E’ stato ricordato che l’Università Europea di Roma ha una vocazione internazionale, che proviene anzitutto dal suo Ente promotore, la Congregazione dei Legionari di Cristo, che ha dato vita a una rete di Università in molte parti del mondo. La vocazione internazionale è naturale per il cattolicesimo, anche e specificamente in ambito universitario: la fede cristiana infatti è capace di incarnarsi nelle più diverse culture, per comunicare loro la propria linfa di verità e valorizzare quanto di vero, di buono e di bello in esse è contenuto. Così è accaduto finora nella storia e così deve accadere anche oggi.

Di fronte a quel distacco dal cristianesimo che si è purtroppo verificato in molti ambienti culturali europei, vorrei ripetere qui le parole assai impegnative, ma anche cariche di speranza, pronunciate a Subiaco dall’allora Cardinale Ratzinger pochi giorni prima della sua elezione al Pontificato: “Ciò di cui abbiamo soprattutto bisogno in questo momento della storia sono uomini che, attraverso una fede illuminata e vissuta, rendano Dio credibile in questo mondo. La testimonianza negativa di cristiani che parlavano di Dio e vivevano contro di Lui ha oscurato l’immagine di Dio e ha aperto la porta all’incredulità. Abbiamo bisogno di uomini che tengano lo sguardo dritto verso Dio, imparando da lì la vera umanità. Abbiamo bisogno di uomini il cui intelletto sia illuminato dalla luce di Dio e a cui Dio apra il cuore, in modo che il loro intelletto possa parlare all’intelletto degli altri e il loro cuore possa aprire il cuore degli altri. Soltanto attraverso uomini che sono toccati da Dio, Dio può far ritorno presso gli uomini”. Il mio fervido auspicio è che questa nuova Università contribuisca a formare un tale genere di uomini.

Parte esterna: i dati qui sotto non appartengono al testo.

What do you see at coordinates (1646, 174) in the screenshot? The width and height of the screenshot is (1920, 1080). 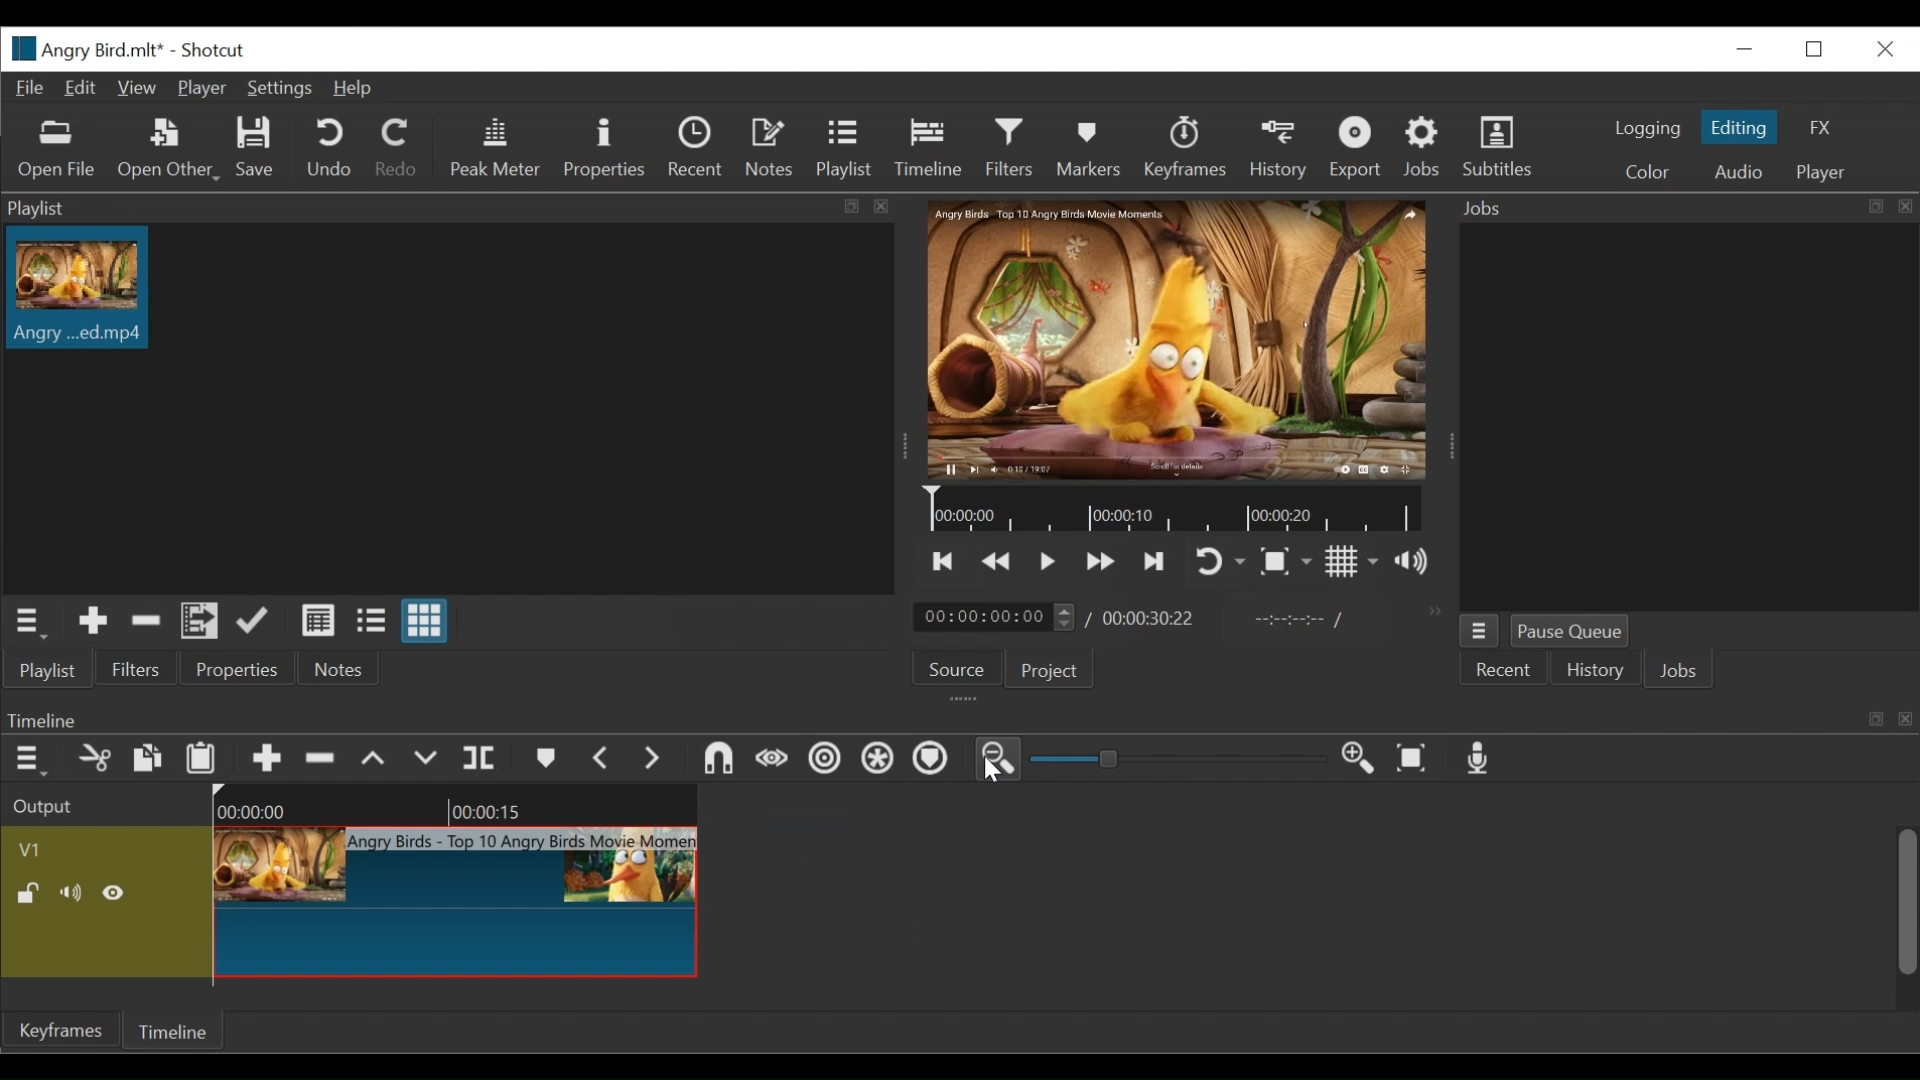 I see `Color` at bounding box center [1646, 174].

La dimensione internazionale è molto importante anche in rapporto all’attuale configurazione dell’Europa, al cui itinerario di unificazione stanno partecipando le istituzioni universitarie, secondo il ben noto “processo di Bologna”. Il compito di costruire una casa comune per le nuove generazioni esige responsabilità, collaborazione, coscienza dei valori da trasmettere: queste caratteristiche confidiamo possano essere fortemente presenti nella nuova Università che oggi inauguriamo.

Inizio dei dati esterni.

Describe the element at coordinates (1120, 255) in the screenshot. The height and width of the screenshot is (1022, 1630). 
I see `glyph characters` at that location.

Vorrei infine rivolgere un saluto particolare ai giovani che iniziano il loro cammino di studenti presso l’Università Europea di Roma. Cari giovani, questa è una fase particolarmente importante della vostra vita, una fase decisiva per la vostra maturazione. Dalla preparazione che acquisirete in questi anni dipende in buona misura il vostro futuro e anche quello di tante altre persone, a voi legate o che ora nemmeno conoscete. Siete chiamati pertanto ad investire nel modo migliore il tempo che avete a disposizione; a stabilire con i vostri docenti e formatori un dialogo personale, aperto e fiducioso; a consolidare i valori cristiani nella vostra vita, conoscendoli più profondamente e mettendoli in pratica; a contribuire lealmente alla creazione di una comunità accademica contrassegnata dall’amicizia e da rapporti sinceri, che possano durare e accompagnarvi nel cammino della vita; ad accrescere giorno per giorno la vostra maturità personale e capacità di giudizio critico. In futuro dovrete probabilmente svolgere ruoli significativi nella società italiana ed europea e vi sarà preziosa la preparazione acquisita negli anni degli studi universitari.

Sono certo che il Magnifico Rettore e tutti i Docenti e collaboratori profonderanno il massimo impegno per sostenere il vostro cammino e per corrispondere alla fiducia che voi e le vostre famiglie riponete oggi in questa giovane Università».